First of all, I'm a proud card-carrying member of the "vocal advocacy class." Last I checked, freedom fighters such as Walter P. Carter, Fannie Lou Hamer, Dr. King, and Ida B. Wells were vocal in their advocacy.— Equity Scientist (@BmoreDoc) May 18, 2021
Our job is to analyze policies and how they impact Black Lives. https://t.co/zkpVnGqvkK
“Now to say that this veto is an example of ‘modern-day redlining’ is truly astonishing when there are actual banks that redline Black neighborhoods & public budgets that redline Black neighborhoods,” Brown wrote in a Twitter thread. “Rhino’s bill aimed to SUBPRIME Black neighborhoods! That’s what we pointed out.”
“Part of what makes Rhino so tricky is that they are offering a new product so there isn’t an easy precedent,” Brown later added. “But it’s a new product supported by hedge funds on Wall Street, so that’s one clue. The language they use is another: Renter’s Choice. Which is akin to School Choice.”

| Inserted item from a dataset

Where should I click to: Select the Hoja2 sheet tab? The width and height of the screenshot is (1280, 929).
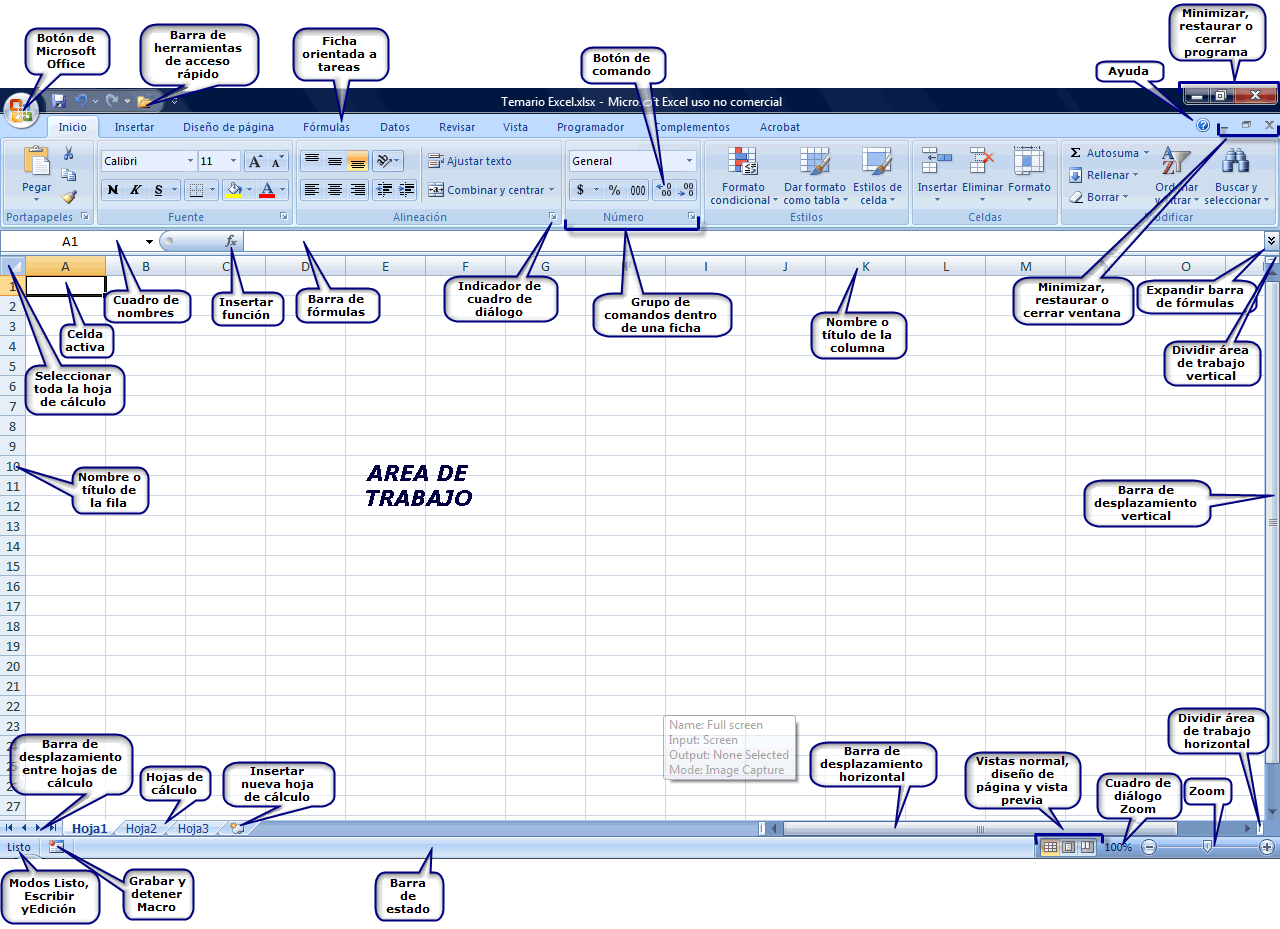[140, 828]
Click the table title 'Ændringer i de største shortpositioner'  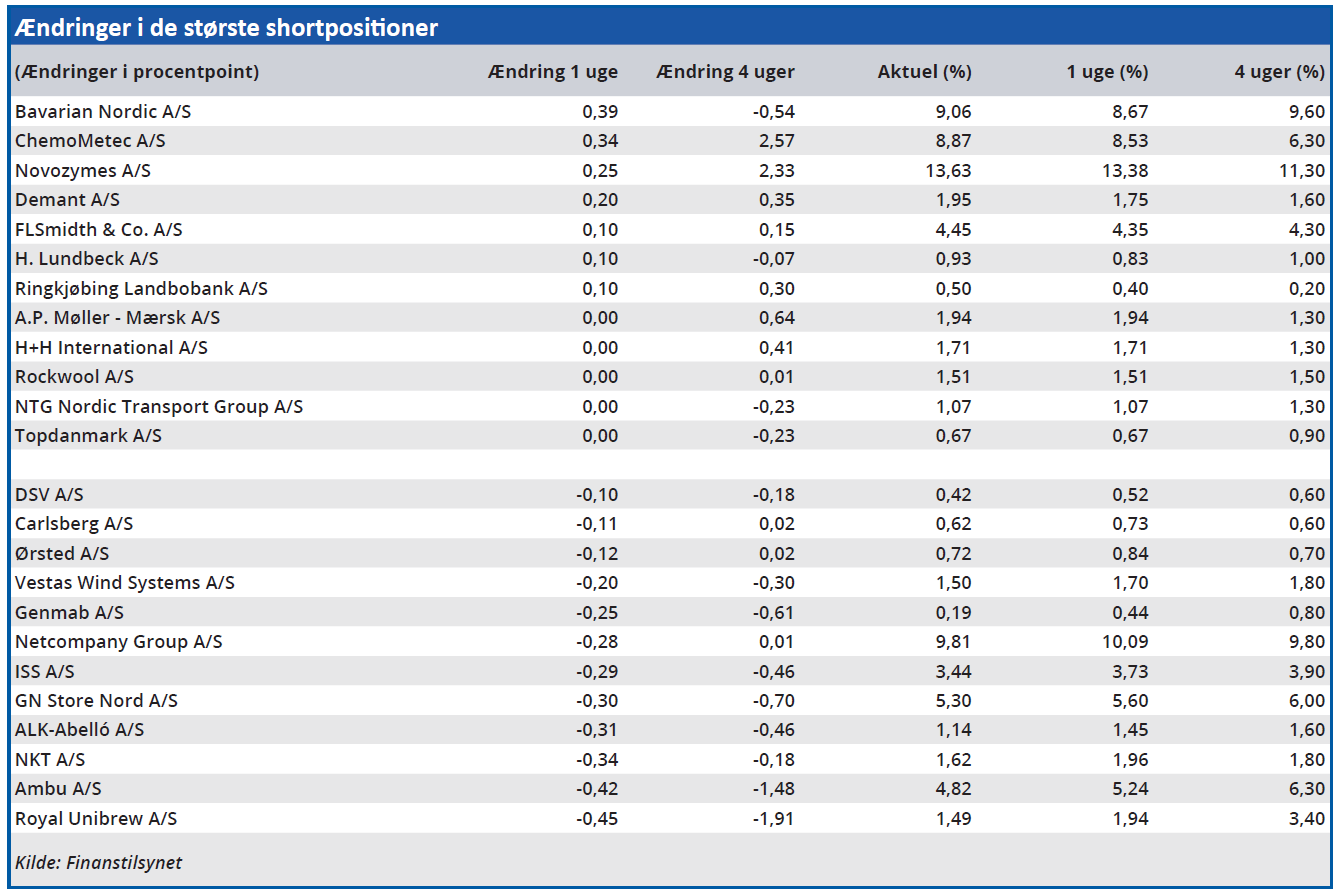point(227,28)
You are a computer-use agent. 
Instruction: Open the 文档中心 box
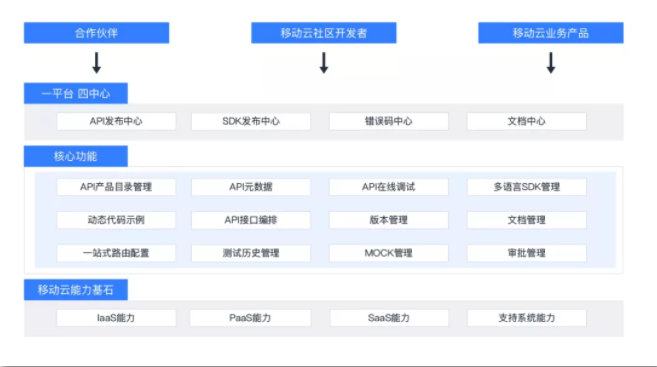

Meanwhile, even as they celebrated Scott’s veto, housing advocates and organizers quickly turned their attention to a potential veto override vote early next month.
“The council has 20 days to override,” tweeted Caitlin Goldblatt, an organizer with Baltimore’s Democratic Socialists of America branch and Baltimore Renters United. “Now is the time to reach out to all these council members and tell them to support this veto.”